Here is the urgency of the mission. We do believe in heaven and we do believe in hell. We understand that heaven does come to earth every time someone trusts and obeys Christ. We understand that hell is shown every time someone doubts and disobeys. We understand that due to sin, humanity experiences physical death and is vulnerable, if it was not for the sacrifice and Resurrection of Christ, to spiritual death as well. And we shudder at the thought that both deaths might meet. But we know Hell does not have the last word. That there will be a day that we will see God in all of his glory and goodness – if we believe. So we pray for a church that gets it. A holistic gospel. And they pray. And they give. And they go. And they serve. Because they want a broken world to be made whole. Because they want love to win.
Official Book Description: Millions of Christians have struggled with how to reconcile God’s love and God’s judgment: Has God created billions of people over thousands of years only to select a few to go to heaven and everyone else to suffer forever in hell? Is this acceptable to God? How is this “good news”? Troubling questions—so troubling that many have lost their faith because of them. Others only whisper the questions to themselves, fearing or being taught that they might lose their faith and their church if they ask them out loud. But what if these questions trouble us for good reason? What if the story of heaven and hell we have been taught is not, in fact, what the Bible teaches? What if what Jesus meant by heaven, hell, and salvation are very different from how we have come to understand them? What if it is God who wants us to face these questions? Author, pastor, and innovative teacher Rob Bell presents a deeply biblical vision for rediscovering a richer, grander, truer, and more spiritually satisfying way of understanding heaven, hell, God, Jesus, salvation, and repentance. The result is the discovery that the “good news” is much, much better than we ever imagined.

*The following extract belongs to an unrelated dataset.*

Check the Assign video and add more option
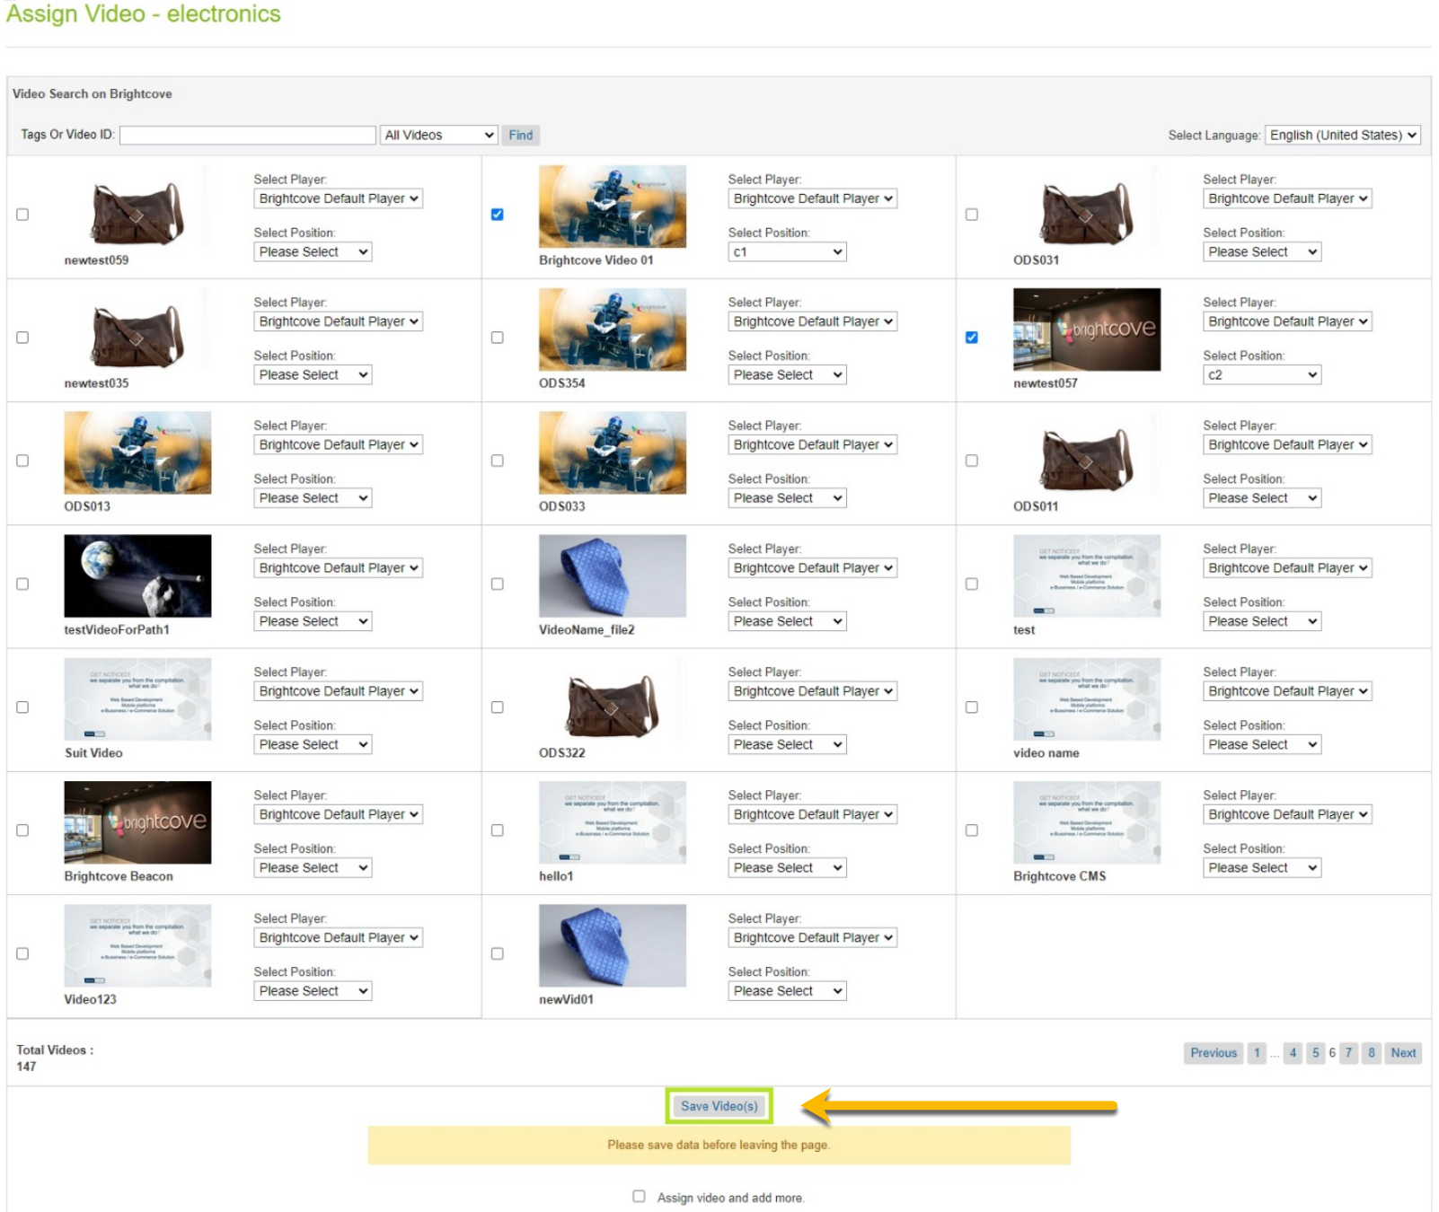 pos(639,1196)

Official Author Biography: Rob Bell lives with his family in Grand Rapids, Michigan, where he’s the founding pastor of Mars Hill Bible Church. He also teaches in a short film format called NOOMA, and his books include “Velvet Elvis: Repainting the Christian Faith”, “Sex God: Exploring the Endless Connections Between Sexuality and Spirituality”, and Jesus Wants to “Save Christians: A Manifesto for the Church in Exile” written with Don Golden.